**Instructions to follow**
Reproduce the records below exactly as given.

(Dataset items)
Segment Open

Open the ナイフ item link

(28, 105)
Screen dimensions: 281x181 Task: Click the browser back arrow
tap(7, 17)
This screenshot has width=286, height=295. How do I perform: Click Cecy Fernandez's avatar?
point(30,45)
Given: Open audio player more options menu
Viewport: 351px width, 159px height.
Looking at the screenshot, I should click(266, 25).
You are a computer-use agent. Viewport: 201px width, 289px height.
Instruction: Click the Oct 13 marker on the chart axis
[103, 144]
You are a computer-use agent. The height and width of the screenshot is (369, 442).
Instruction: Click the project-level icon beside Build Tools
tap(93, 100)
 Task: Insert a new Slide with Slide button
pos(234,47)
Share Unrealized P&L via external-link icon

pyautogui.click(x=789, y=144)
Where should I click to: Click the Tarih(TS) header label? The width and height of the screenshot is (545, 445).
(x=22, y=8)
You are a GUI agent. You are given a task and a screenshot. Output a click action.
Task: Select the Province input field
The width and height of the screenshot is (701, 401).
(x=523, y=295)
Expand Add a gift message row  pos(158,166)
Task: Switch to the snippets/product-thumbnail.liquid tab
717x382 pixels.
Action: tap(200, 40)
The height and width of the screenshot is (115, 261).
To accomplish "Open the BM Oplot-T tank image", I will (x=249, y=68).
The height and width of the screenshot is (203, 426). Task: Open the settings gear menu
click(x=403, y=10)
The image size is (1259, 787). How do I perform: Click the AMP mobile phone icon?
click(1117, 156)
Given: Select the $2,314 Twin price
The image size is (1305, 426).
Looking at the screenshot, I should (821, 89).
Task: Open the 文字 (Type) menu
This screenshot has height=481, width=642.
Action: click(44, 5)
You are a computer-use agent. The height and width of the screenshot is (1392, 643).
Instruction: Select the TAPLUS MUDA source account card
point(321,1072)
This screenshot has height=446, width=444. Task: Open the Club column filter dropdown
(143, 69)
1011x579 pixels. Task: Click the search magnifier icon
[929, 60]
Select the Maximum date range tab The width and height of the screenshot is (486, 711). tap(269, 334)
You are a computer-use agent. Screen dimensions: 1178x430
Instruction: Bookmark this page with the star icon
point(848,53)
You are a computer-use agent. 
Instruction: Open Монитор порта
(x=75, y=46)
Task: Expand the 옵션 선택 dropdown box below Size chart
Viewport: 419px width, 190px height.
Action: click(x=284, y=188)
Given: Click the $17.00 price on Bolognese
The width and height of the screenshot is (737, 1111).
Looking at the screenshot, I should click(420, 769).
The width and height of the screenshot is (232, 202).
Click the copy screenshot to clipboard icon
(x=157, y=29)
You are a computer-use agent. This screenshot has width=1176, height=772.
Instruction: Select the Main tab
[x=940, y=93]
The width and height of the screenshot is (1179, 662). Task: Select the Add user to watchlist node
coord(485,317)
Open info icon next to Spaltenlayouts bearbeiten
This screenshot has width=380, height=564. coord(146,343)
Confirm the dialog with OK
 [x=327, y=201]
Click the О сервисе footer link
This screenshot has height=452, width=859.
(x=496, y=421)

Segment Closed

**The completed task**
Open the ナイフ item link

(28, 105)
Screen dimensions: 281x181 Task: Click the browser back arrow
tap(7, 17)
This screenshot has width=286, height=295. How do I perform: Click Cecy Fernandez's avatar?
point(30,45)
Given: Open audio player more options menu
Viewport: 351px width, 159px height.
Looking at the screenshot, I should click(266, 25).
You are a computer-use agent. Viewport: 201px width, 289px height.
Instruction: Click the Oct 13 marker on the chart axis
[103, 144]
You are a computer-use agent. The height and width of the screenshot is (369, 442).
Instruction: Click the project-level icon beside Build Tools
tap(93, 100)
 Task: Insert a new Slide with Slide button
pos(234,47)
Share Unrealized P&L via external-link icon

pyautogui.click(x=789, y=144)
Where should I click to: Click the Tarih(TS) header label? The width and height of the screenshot is (545, 445).
(x=22, y=8)
You are a GUI agent. You are given a task and a screenshot. Output a click action.
Task: Select the Province input field
The width and height of the screenshot is (701, 401).
(x=523, y=295)
Expand Add a gift message row  pos(158,166)
Task: Switch to the snippets/product-thumbnail.liquid tab
717x382 pixels.
Action: tap(200, 40)
The height and width of the screenshot is (115, 261).
To accomplish "Open the BM Oplot-T tank image", I will (x=249, y=68).
The height and width of the screenshot is (203, 426). Task: Open the settings gear menu
click(x=403, y=10)
The image size is (1259, 787). How do I perform: Click the AMP mobile phone icon?
click(1117, 156)
Given: Select the $2,314 Twin price
The image size is (1305, 426).
Looking at the screenshot, I should (821, 89).
Task: Open the 文字 (Type) menu
This screenshot has height=481, width=642.
Action: click(44, 5)
You are a computer-use agent. The height and width of the screenshot is (1392, 643).
Instruction: Select the TAPLUS MUDA source account card
point(321,1072)
This screenshot has height=446, width=444. Task: Open the Club column filter dropdown
(143, 69)
1011x579 pixels. Task: Click the search magnifier icon
[929, 60]
Select the Maximum date range tab The width and height of the screenshot is (486, 711). tap(269, 334)
You are a computer-use agent. Screen dimensions: 1178x430
Instruction: Bookmark this page with the star icon
point(848,53)
You are a computer-use agent. 
Instruction: Open Монитор порта
(x=75, y=46)
Task: Expand the 옵션 선택 dropdown box below Size chart
Viewport: 419px width, 190px height.
Action: click(x=284, y=188)
Given: Click the $17.00 price on Bolognese
The width and height of the screenshot is (737, 1111).
Looking at the screenshot, I should click(420, 769).
The width and height of the screenshot is (232, 202).
Click the copy screenshot to clipboard icon
(x=157, y=29)
You are a computer-use agent. This screenshot has width=1176, height=772.
Instruction: Select the Main tab
[x=940, y=93]
The width and height of the screenshot is (1179, 662). Task: Select the Add user to watchlist node
coord(485,317)
Open info icon next to Spaltenlayouts bearbeiten
This screenshot has width=380, height=564. coord(146,343)
Confirm the dialog with OK
 [x=327, y=201]
Click the О сервисе footer link
This screenshot has height=452, width=859.
(x=496, y=421)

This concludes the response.